Studio Nardelli
Studio Nardelli

In cauda... il superfluo

Lunedì, 16 maggio 2020

di Giovanni Nardelli

 

 

C’è un aspetto che ci ha colpito e che riscontriamo quotidianamente in questi ultimi tempi e cioè che molte persone sia di genere maschile che femminile, hanno sviluppato una volontà a non voler più ritornare alla “vita di prima”, alla vita antecedente alle restrizioni che si stanno mettendo in atto per far fronte all’emergenza legata al COVID-19.

Quello che sta succedendo è una rinuncia a tornare a fare quello che si stava facendo prima. Perché questo? Le motivazioni potrebbero essere molteplici, ma in questa sede affronteremo un’area che è quella legata, a nostro parere, ad una concezione globale di economia. Con questo isolamento ci si è accorti, infatti, di appartenere ad un ingranaggio consolidato da sempre e che ci stritola: mi alzo, vado a lavorare, guadagno, pago il mutuo, posso comprarmi la macchina, ecc. ecc. Questo meccanismo economico nasce praticamente con noi ed è anche questo il motivo per il quale lo Stato ha deciso di chiudere “dopo” le attività commerciali. I nostri politici, infatti, sapevano perfettamente che si sarebbe creato e sin da subito un gap economico come effetto, sia a breve che a lungo termine, con ripercussioni difficilmente calcolabili a livello monetario globale. Poi, le persone hanno sperimentato, con la "clausura", una vita fatta di semplicità. Questo genere di vita si è consolidata nel corso del tempo, fino a trasformarsi da ciò che prima era forzato, poi, in qualcosa di diverso. Le persone hanno capito che ci si può accontentare anche di meno e si può vivere più felici, al “riparo”.
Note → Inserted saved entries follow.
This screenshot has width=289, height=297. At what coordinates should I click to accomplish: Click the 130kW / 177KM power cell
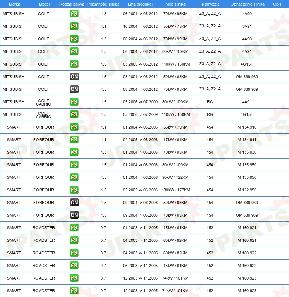coord(176,190)
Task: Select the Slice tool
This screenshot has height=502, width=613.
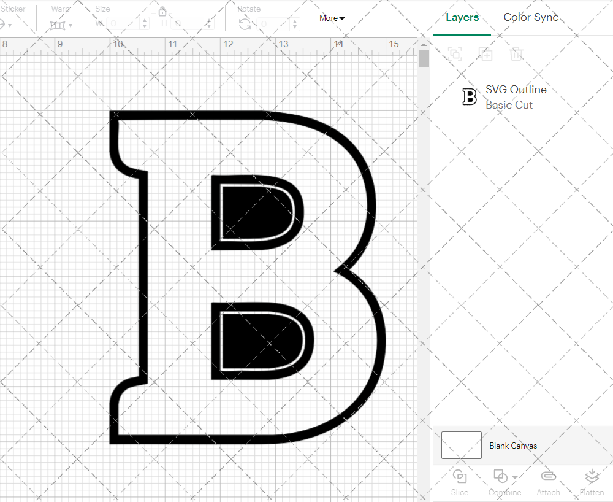Action: (460, 482)
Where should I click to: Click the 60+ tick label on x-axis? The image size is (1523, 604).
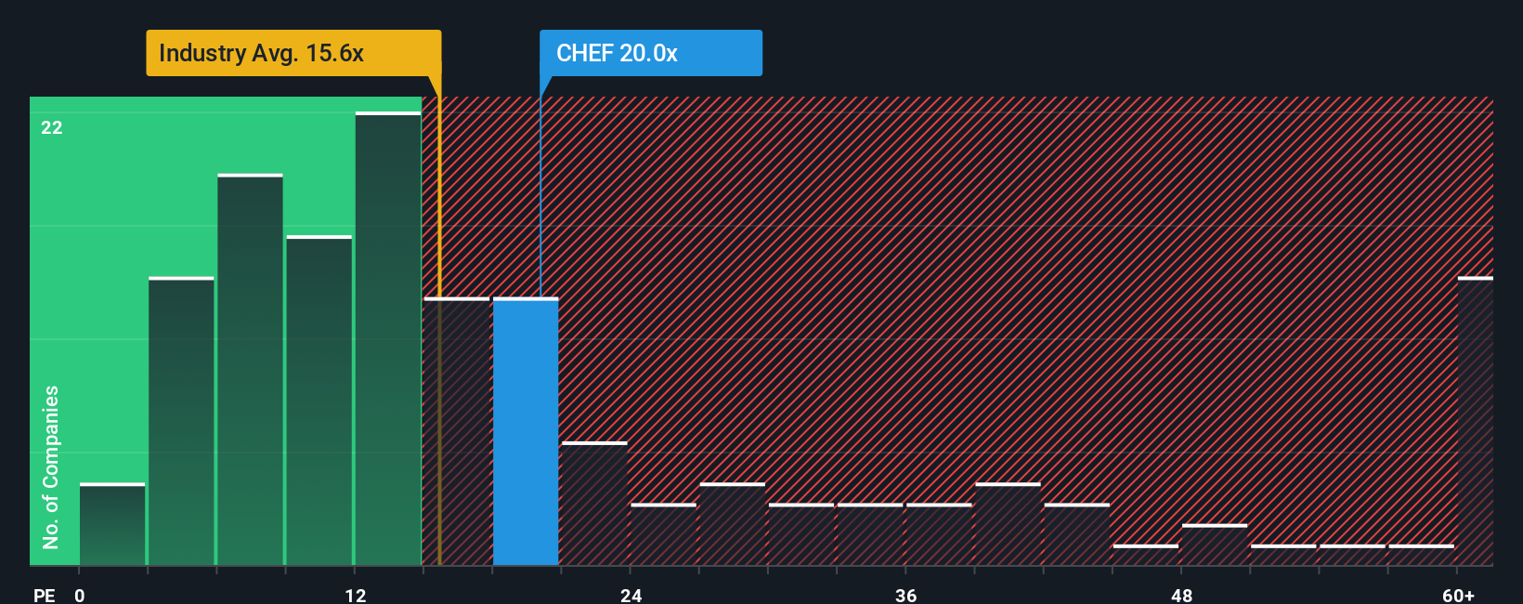coord(1458,595)
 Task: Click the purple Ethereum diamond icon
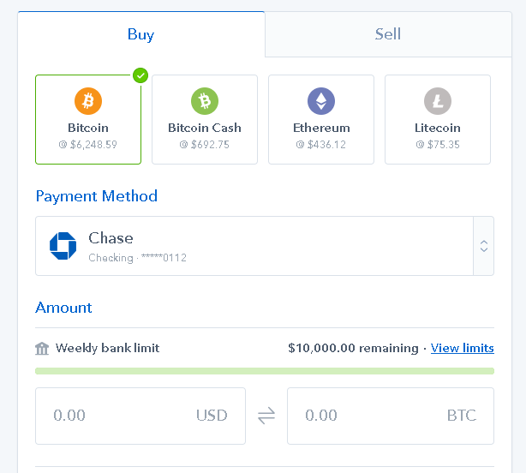click(x=321, y=101)
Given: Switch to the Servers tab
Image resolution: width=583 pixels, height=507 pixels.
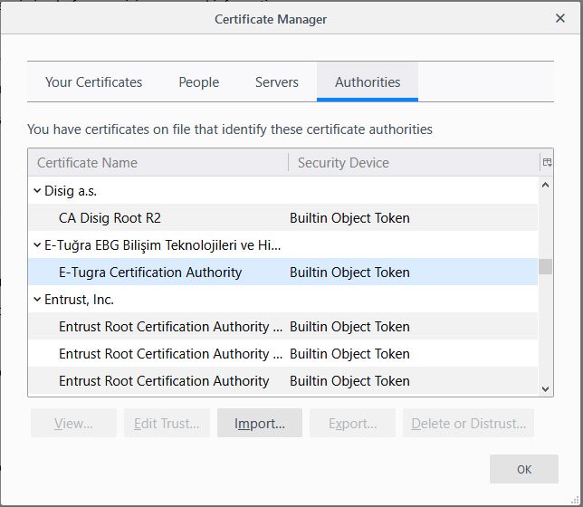Looking at the screenshot, I should tap(276, 82).
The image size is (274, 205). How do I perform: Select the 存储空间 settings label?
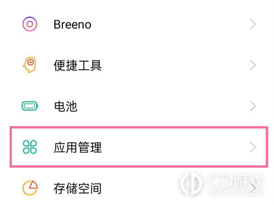(78, 189)

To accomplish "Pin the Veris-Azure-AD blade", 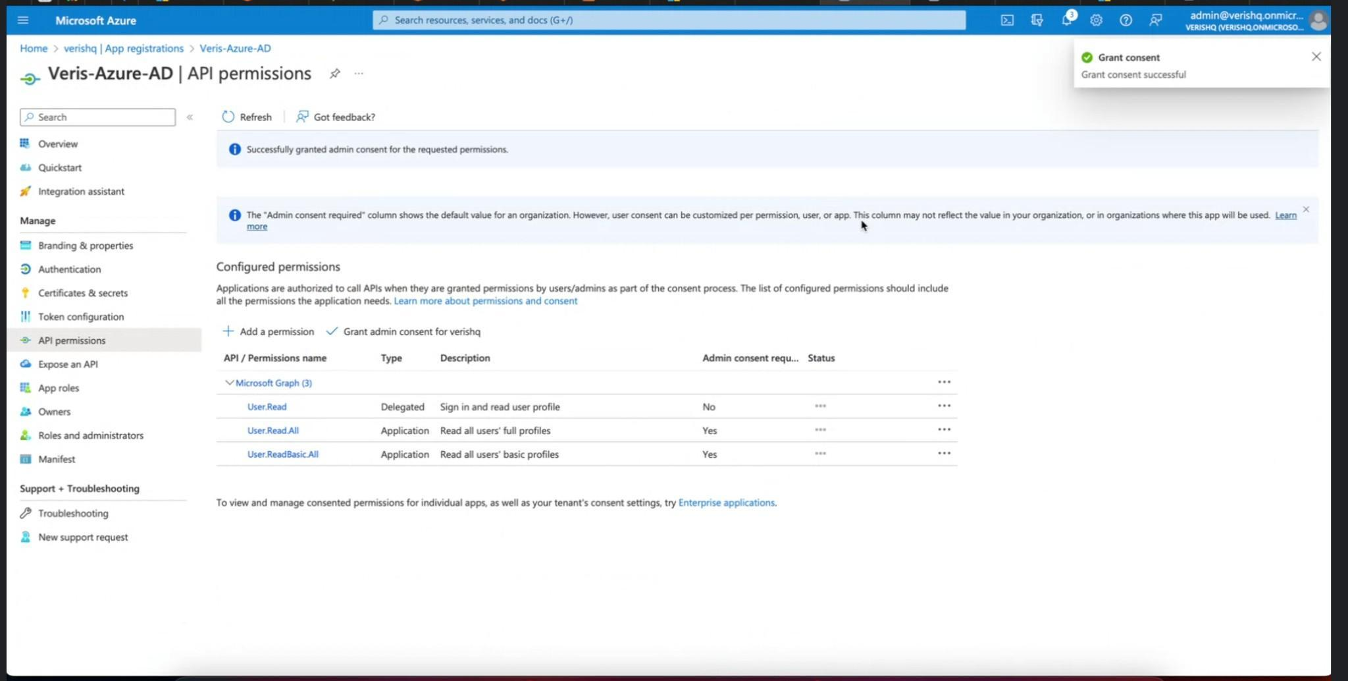I will pos(335,74).
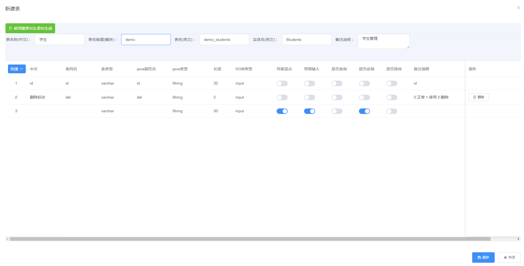Focus the 表名前缀 input containing demo

pyautogui.click(x=146, y=40)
Il danno/opportunità è dunque su vasta scala. Da un lato, quello umano, dall’altro quello economico. Ma è apparso anche un altro aspetto: ci si è accorti di poter stare senza il superfluo e di stare bene. Si è sperimentato, infatti, anche che stare a casa in fondo è bello e comodo. La casa è la nostra naturale "zona di comfort", lontano da tutte quante quelle paure che ci sono fuori. E l’ansia che si configura come naturale dal punto di vista dell’isolamento e del dover ritornare, quindi in relazione al doversi ri-esporre, non è un qualcosa legata alla paura del contagio in se stesso, ma al ritornare a fare quella vita sacrificante che ci fa lavorare il doppio e guadagnare la metà. L’isolamento, quindi, rappresenta una scelta in qualche modo volontaria che ci porta ad escludere questo malessere dovuto alla sveglia mattutina e al correre al lavoro, al dover fare e rifare sempre le stesse cose… diciamo che in qualche modo abbiamo sperimentato “altro”… un qualcosa che, paradossalmente, ci fa stare bene… perché rinunciarvi!? Ma possiamo/possono permetterselo?